Debian Wheezy outdated root certificates

Solution 1:

You can try and refresh your certificate links in /etc/ssl/certs with

update-ca-certificates --fresh

which redoes all the symlinks in /etc/ssl/certs. If that does not help, lets see if your packages are up-to-date

Make sure you have the security repos in your /etc/apt/sources.list looking like this (add contriband non-free as you wish)

deb http://security.debian.org/debian-security/ wheezy/updates main
deb http://deb.debian.org/debian/ wheezy-updates main

or in your case

deb http://ftp.nl.debian.org/debian-security/ wheezy/updates main
deb http://ftp.nl.debian.org/debian/ wheezy-updates main

then try

apt-get update && apt-get upgrade -y

verify it via

apt-cache policy ca-certificates

and compare installed with candidate while this is the latest version.

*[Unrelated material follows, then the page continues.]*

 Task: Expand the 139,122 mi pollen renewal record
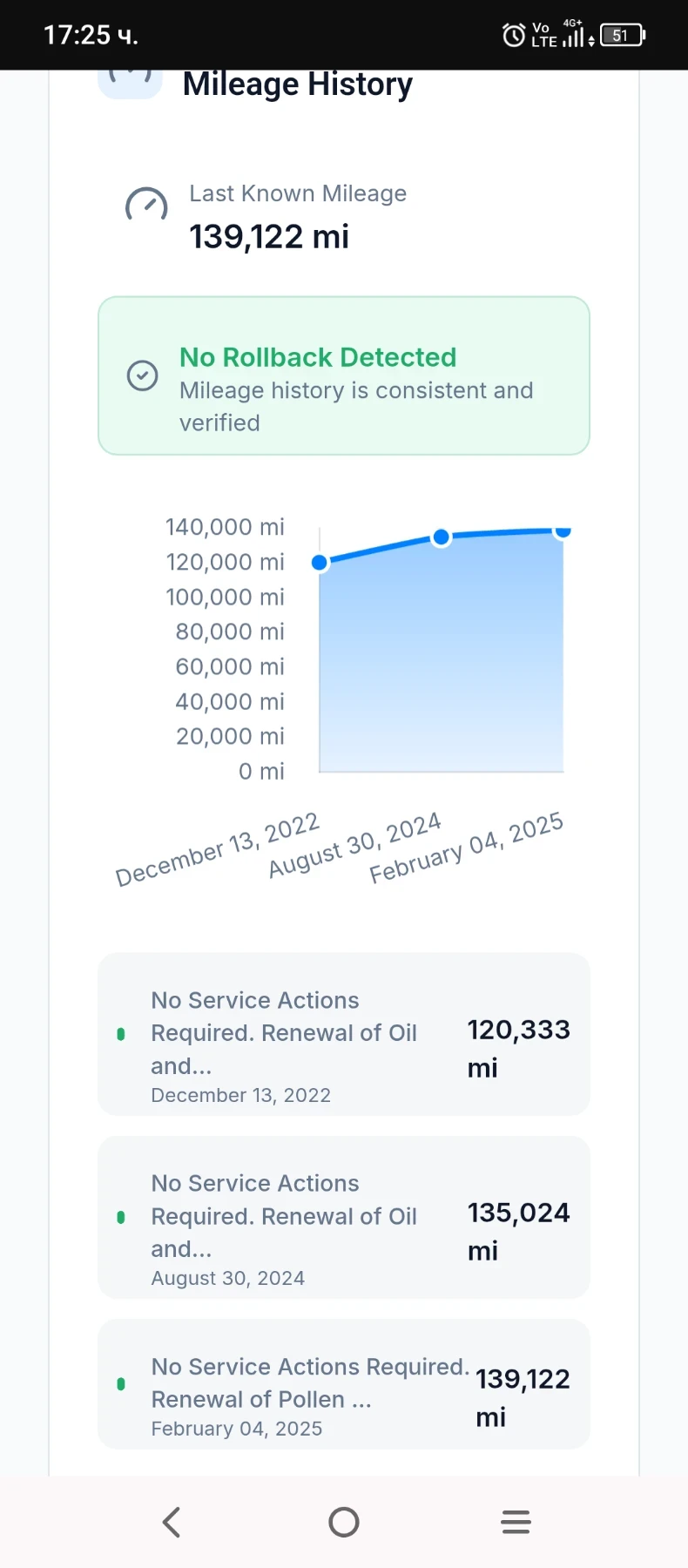coord(344,1384)
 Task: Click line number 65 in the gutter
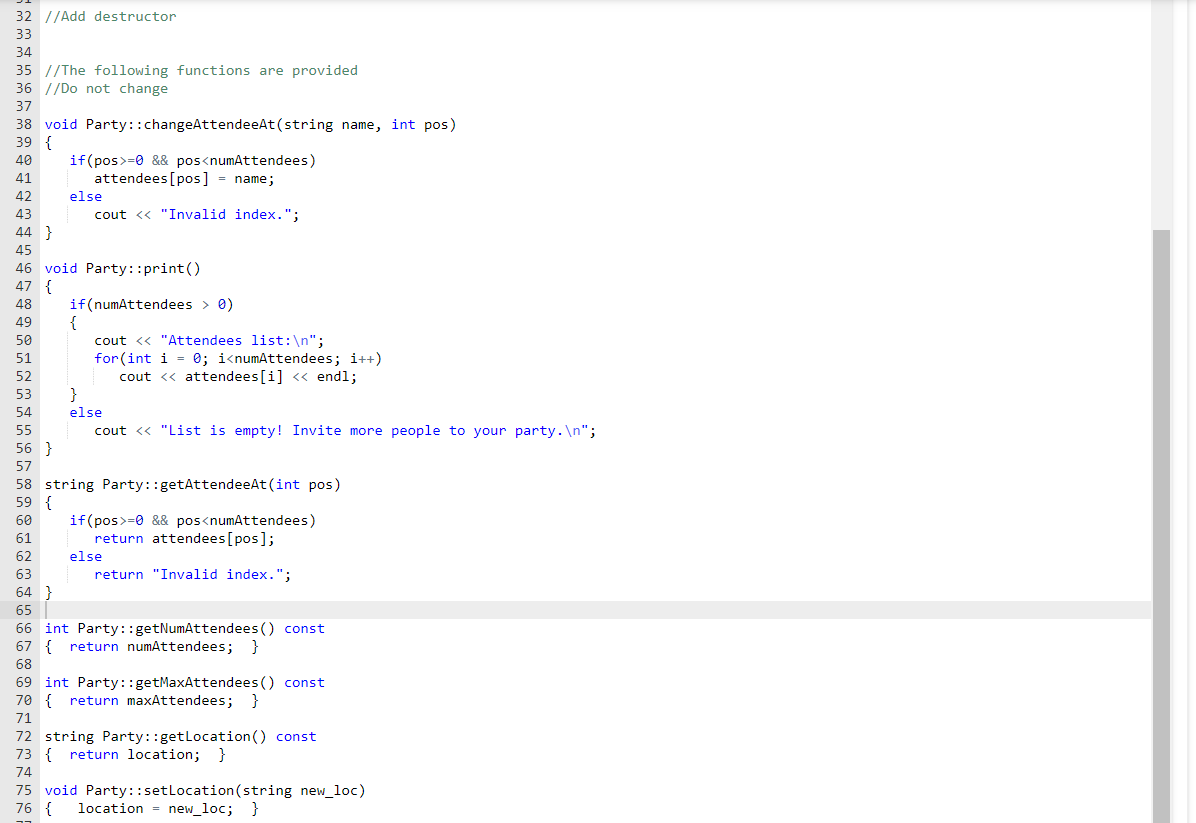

If you don't see the latest version, your repository might be outdated.


Off Topic

Debian has stated this about what LTS actually means to them, since 6.0.

Also, LTS is not done by the Debian security Team, that handles stable release security patches but by a "separate group of volunteers and companies interested". Also, they seem to pick-and-choose the packages, quote "The amount of packages which are properly supported depends directly on the level of support that we get"

As I understand it, for Wheezy, this means that since Jessie was release on April 25th 2016, you can actually expect timely security updates and patches until April 25th 2016 - especially since Stretch was released on June 17th of 2017.

But you can always contact them and ask for help with LTS here.

Solution 2:

I ran into the same problem on server still running Squeeze. I got it fixed by manually adding the required root certificate into the /usr/share/ca-certificates/cacert.org/cacert.org.crt file:

su -
mkdir -p /usr/share/ca-certificates/cacert.org/
curl https://www.tbs-certificats.com/issuerdata/DigiCert_Global_Root_G2.crt > /usr/share/ca-certificates/cacert.org/cacert.org.crt
update-ca-certificates --fresh

Sidenote: That's not being downloaded from an alternate location as its official location is giving DNS issues at the time of writing.

If that still doesn't work then you might want to check the contents of the /etc/ca-certificates.conf file. It should contain en entry cacert.org/cacert.org.crt (somewhere at the top) which references said file.